Ils ont également prolongé jusqu’en 2022 les zones de revitalisation rurale, les zones franches urbaines ainsi que cinq autres dispositifs zonés de soutien aux territoires en difficulté (lire Maire info du 9 novembre), mais aussi le prêt à taux zéro et le dispositif Pinel (lire Maire info du 17 novembre) et ils ont décidé d’accorder des dérogations aux collectivités sur les projets de rénovation énergétique de leurs bâtiments afin de faciliter leurs mises en œuvre (lire Maire info du 27 octobre).

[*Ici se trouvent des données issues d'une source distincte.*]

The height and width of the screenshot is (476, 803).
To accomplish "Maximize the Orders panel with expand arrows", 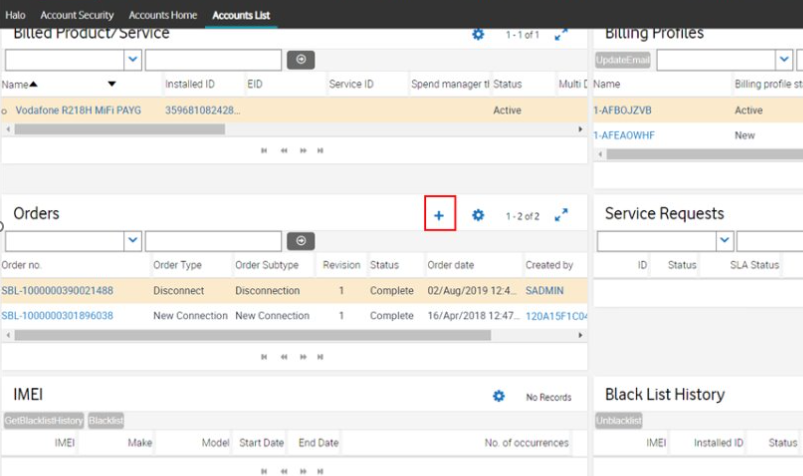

Par ailleurs, ils ont décidé, en fin de semaine dernière, de recentrer la DETR sur les territoires ruraux, de réajuster les prélèvements sur la dotation d’intercommunalité, d’autoriser les collectivités à augmenter la taxe de séjour pour les hébergements touristiques non classés, mais également de prolonger jusqu'en 2021 le fonds de stabilisation et de l’élargir à une cinquantaine de départements et de collectivités à statut particulier. Ils ont également reporté d’un an le calendrier de l’expérimentation du compte financier unique (CFU) et de deux mois, au 1er décembre 2020, la date limite des délibérations permettant aux collectivités et aux EPCI d’instaurer des exonérations de TFPB, de CFE et de CVAE dans les zones de revitalisation des centres-villes et les zones de revitalisation des commerces en milieu rural (lire Maire info du 13 novembre).
A.W.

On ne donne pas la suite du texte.